Exhaust gas emitted from an internal-combustion engine of a vehicle or the like contains harmful gases such as carbon monoxide (CO), nitrogen oxide (NOx), and unburned hydrocarbon (HC). As an exhaust gas purifying catalyst (so-called three-way catalyst) for decomposing such harmful gases, a ceria-zirconia composite oxide and the like having oxygen storage capacity (OSC) are used as a support catalyst. A substance having oxygen storage capacity (an oxygen storage material) can control an air-fuel ratio (A/F) in a microscopic space by absorbing and releasing oxygen and can suppress a decrease in purification rate due to variations in exhaust gas composition. It is preferable for an oxygen storage material not to decrease even if it is exposed to high-temperature exhaust gas.
Patent Literature 1 describes that a ceria-zirconia composite oxide with significantly improved heat resistance, which can exert a considerably high-level oxygen storage capacity even after it has been exposed to high temperatures for a long period of time, can be obtained by adjusting the content ratio of cerium to zirconium in a ceria-zirconia solid solution powder within the range of 43:57 to 48:52 by mole and subjecting the ceria-zirconia solid solution powder to compression molding at a predetermined pressure followed by reduction treatment under predetermined temperature conditions.

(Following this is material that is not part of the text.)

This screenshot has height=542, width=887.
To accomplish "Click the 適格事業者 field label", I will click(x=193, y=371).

Patent Literature 1: JP Patent Publication (Kokai) No. 2011-219329
Patent Literature 1 describes that the ceria-zirconia composite oxide described therein is suitable for an exhaust gas purifying catalyst that is used at relatively high temperatures, such as 300° C. or higher. When the ceria-zirconia composite oxide with a pyrochlore structure as described in Patent Literature 1 is exposed to excessively high-temperature conditions; however, oxygen storage capacity thereof would decrease due to destabilization of crystal structure caused by surface rearrangement. Accordingly, an oxygen storage material superior in a stability under high temperatures has been desired.

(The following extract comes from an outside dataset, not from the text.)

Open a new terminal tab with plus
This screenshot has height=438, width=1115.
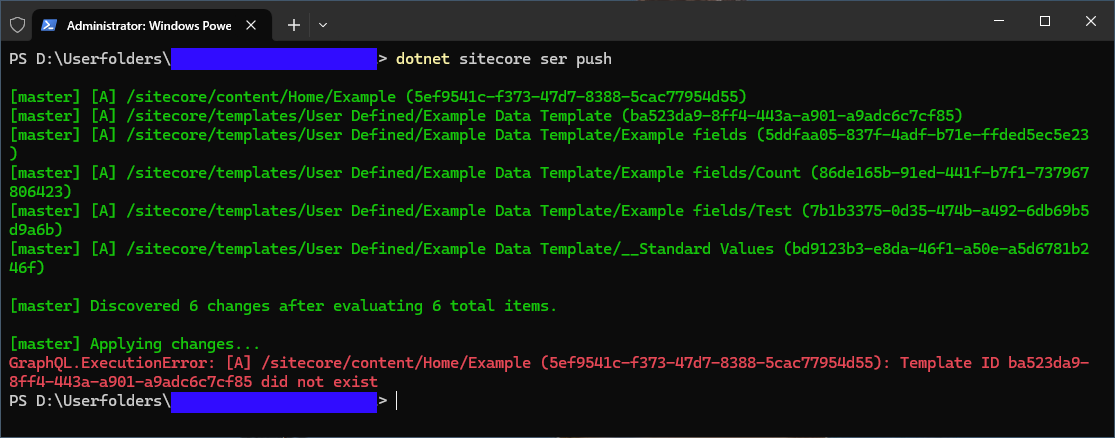(294, 25)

The present inventors focused on the fact that a ceria-zirconia composite oxide with a pyrochlore structure is likely to undergo rearrangement to form a fluorite structure at high temperatures and that a ceria-zirconia composite oxide with a fluorite structure in which zirconia content is larger than ceria content (zirconia rich) is faster in oxygen absorption/discharge speed. They conceived of improving the stability of the ceria-zirconia composite oxide with a pyrochlore structure by modifying or covering surfaces of crystal particles of the ceria-zirconia composite oxide with a pyrochlore structure with a crystal of a zirconia-rich ceria-zirconia composite oxide with a fluorite structure. The present invention is summarized as follows.
The composite oxide material according to the present invention has high oxygen storage capacity that is less likely to decrease at high temperatures. The composite oxide material according to the present invention is particularly useful as an oxygen storage material used for an exhaust gas purifying catalyst.

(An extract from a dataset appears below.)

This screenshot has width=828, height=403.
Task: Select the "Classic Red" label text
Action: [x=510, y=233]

This description includes part or all of the content as disclosed in the description and/or drawings of Japanese Patent Application No. 2012-271387, which is a priority document of the present application.
The composite oxide material according to the present invention comprises crystalline particles (i.e. primary particles or secondary particles) of a ceria-zirconia composite oxide with a pyrochlore structure (Ce2Zr2O7: hereafter referred to as a “pyrochlore-type ceria-zirconia composite oxide” or “pyrochlore CZ”) and crystals of a ceria-zirconia composite oxide (zirconia-rich) with a fluorite structure that are existing such that they modify or cover at least a part of the surface ((Zr1−, Cex)O2, wherein x<0.5; hereafter referred to as a “zirconia-rich fluorite-type ceria-zirconia composite oxide” or “zirconia-rich fluorite-type CZ”).
In a ceria-zirconia composite oxide, “with a pyrochlore structure” means that a crystalline phase having a pyrochlore-type orderly arranged structure (i.e. the pyrochlore phase) is constituted by cerium ions and zirconium ions. Pyrochlore CZ has an oxygen-deficient site and, upon introduction of an oxygen atom thereinto, the pyrochlore phase shifts into the κ phase (Ce2Zr2O8). On the other hand, the κ phase can shift into the pyrochlore phase when the oxygen atom is released. The oxygen storage capacity of a ceria-zirconia composite oxide with a pyrochlore structure is realized by the oxygen adsorption/discharge during reciprocal phase shift between the pyrochlore phase and the κ phase.
When pyrochlore CZ is used as an oxygen storage material for an exhaust gas catalyst, the material turns into pyrochlore phase under fuel-rich conditions and it turns into κ phase under fuel-lean conditions. The κ phase of the ceria-zirconia composite oxide is known to shift into the crystalline phase having a fluorite structure (CeZrO4: a fluorite-type phase) as a result of rearrangement. Accordingly, under fuel-lean conditions, in particular fuel-lean conditions at high temperatures, the pyrochlore CZ is likely to turn into the fluorite-type phase, that is inferior in oxygen storage capacity than pyrochlore CZ, via κ phase. Such phase shift is considered to occur from a surface of pyrochlore CZ particle (surface rearrangement). As a result of the surface rearrangement of the pyrochlore CZ particles, oxygen storage capacity of pyrochlore CZ decreases, disadvantageously.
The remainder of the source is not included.